■ **READING PASSAGE**

= Beginning of Section =

In 1967, Moorings began to operate independently of Lobo, and in 1971, 
Lobo discussed with his attorneys the possibility of reacquiring the Chiriqui shares 
and control of Moorings; however, neither control nor the shares were returned to 
him.  In 1974, he indicated in a letter to his attorneys that he no longer wished to 
pursue his rights in the Moorings or the Chiriqui shares, citing fears that the IRS 
would seize any property obtained through enforcement of his rights.  In addition, 
he expressed a desire to make amends with his daughters. 
 
 
- 5 -
In 1980, Maria Luisa redeemed her 50% interest in Moorings.  The parties 
dispute whether Chiriqui was an asset of Moorings at that time, and whether the 
Chiriqui shares were a part of the redemption so as to foreclose Maria Luisa from 
later claiming ownership of the shares.  Lobo died in 1983 without having pursued 
any potential interest in Moorings or in the Chiriqui shares.  See id.  In 1984, 
Leonor sold her interest in Moorings.  Before the sale, however, she removed the 
Chiriqui shares from Moorings’s safety deposit box.  
In 1991, John Ryan, one of Maria Luisa’s sons, investigated Lobo’s assets 
and became aware of the Chiriqui shares.  At that time, Leonor made statements 
indicating that she and Maria Luisa owned the shares equally.  In 1996, however, 
Leonor filed a document with the Panama Corporation Registry claiming to be 
Chiriqui’s sole owner, and later transferred her interest in Chiriqui to a Florida 
corporation.

= End of Section =

■ **SUPPLIED INFORMATION**
= Beginning of Section =

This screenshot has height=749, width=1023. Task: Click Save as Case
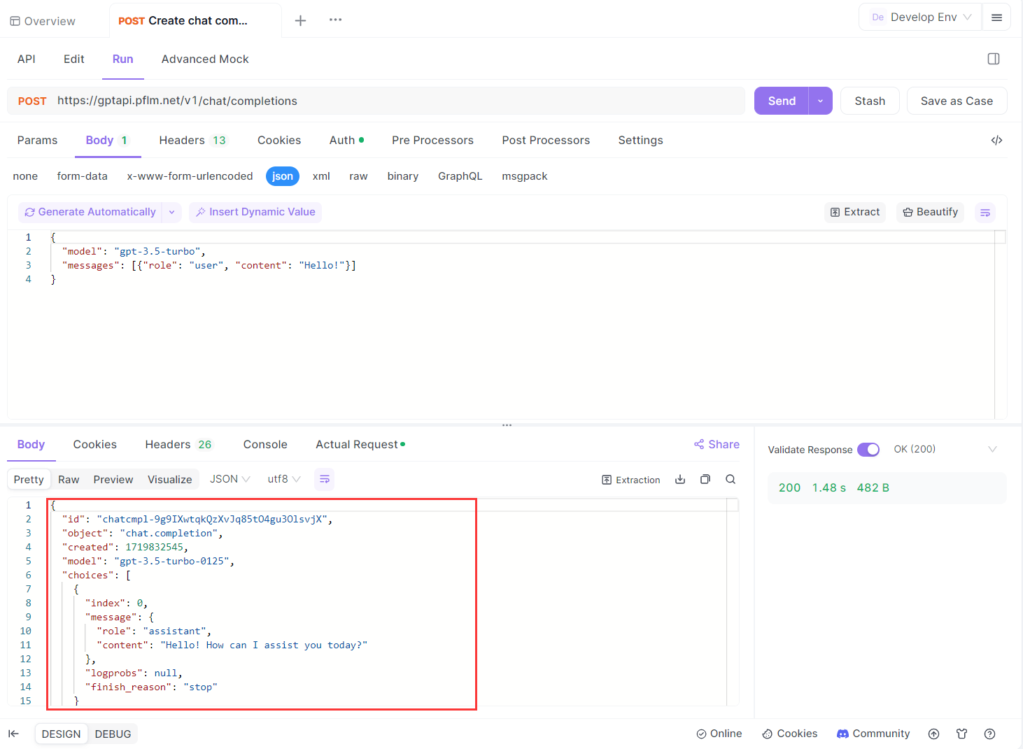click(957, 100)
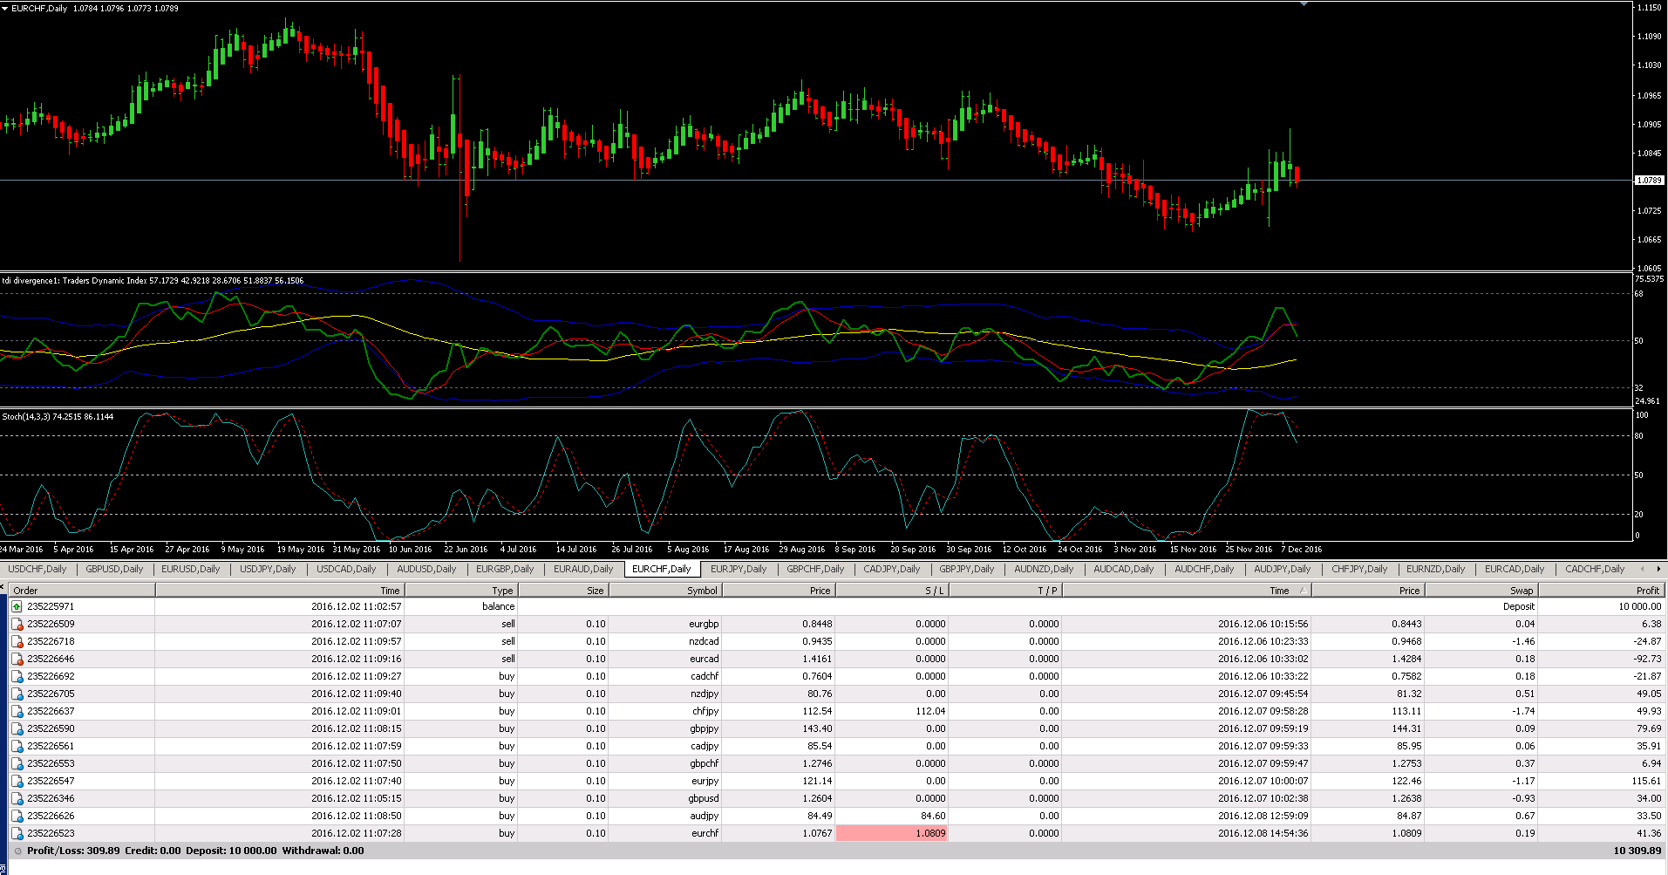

= End of Section =

■ **TASKS AND EXERCISES**
1) Please translate this sentence from the passage about the Chiriqui shares into Spanish: "In 1980, Maria Luisa redeemed her 50% interest in Moorings."
2) Write the next few sentences of the passage about the Chiriqui shares, carrying on after its final sentence.
The material has nothing to do with what follows.

■ **RESULTS FOR THE EXERCISE**
1) En 1980, Maria Luisa rescató su participación del 50 % en Moorings.

2)
Maria Luisa’s children allege that not until April 1996 did they become 
aware that Leonor claimed sole ownership of the shares.  Maria Luisa died in 
February 1998, and that December Maria Luisa’s children and her estate filed suit 
against Leonor and her husband Jorge alleging entitlement to Maria Luisa’s half 
interest in the Chiriqui shares.  See id.  They allege that when Maria Luisa 
redeemed her Moorings interest she had not forfeited her interest in the shares 
because she was not aware the shares were a Moorings asset.  The children’s 
 
 
- 6 -
second amended complaint asserted claims to the shares by the children, as Maria 
Luisa’s assignees, and by Julio Lobo’s estate. 
The trial court granted a final summary judgment in favor of Leonor and her 
husband, concluding that the statute of limitations barred the children’s claims, and 
that equitable estoppel was not available as a means to avoid the defense of the 
statute of limitations.  
The Fourth District Court of Appeal affirmed.  841 So. 2d at 520.  The 
district court held that, because Maria Luisa was not aware of her right to a cause 
of action to recover the shares before the limitations period expired, Leonor could 
not have enticed her into delaying the filing of an action, and therefore she could 
not invoke the doctrine of equitable estoppel.  See id.   
II. DISCUSSION OF LAW 
The children seek review based on express and direct conflict with S.A.P., 
835 So. 2d at 1091.  In the alternative, they argue that the statute of limitations 
does not bar their claims because the claims did not accrue until 1996, when 
Leonor first asserted full ownership of the Chiriqui shares.  I address these 
arguments in turn.  Below I analyze three issues: (A) whether jurisdiction exists 
based on express and direct conflict; (B) whether the doctrine of equitable estoppel 
applies under the facts of this case; and (C) whether, even if the doctrine does not 
apply, the statute of limitations bars all of the plaintiffs’ claims. 
 
 
- 7 -
A. CONFLICT WITH S.A.P.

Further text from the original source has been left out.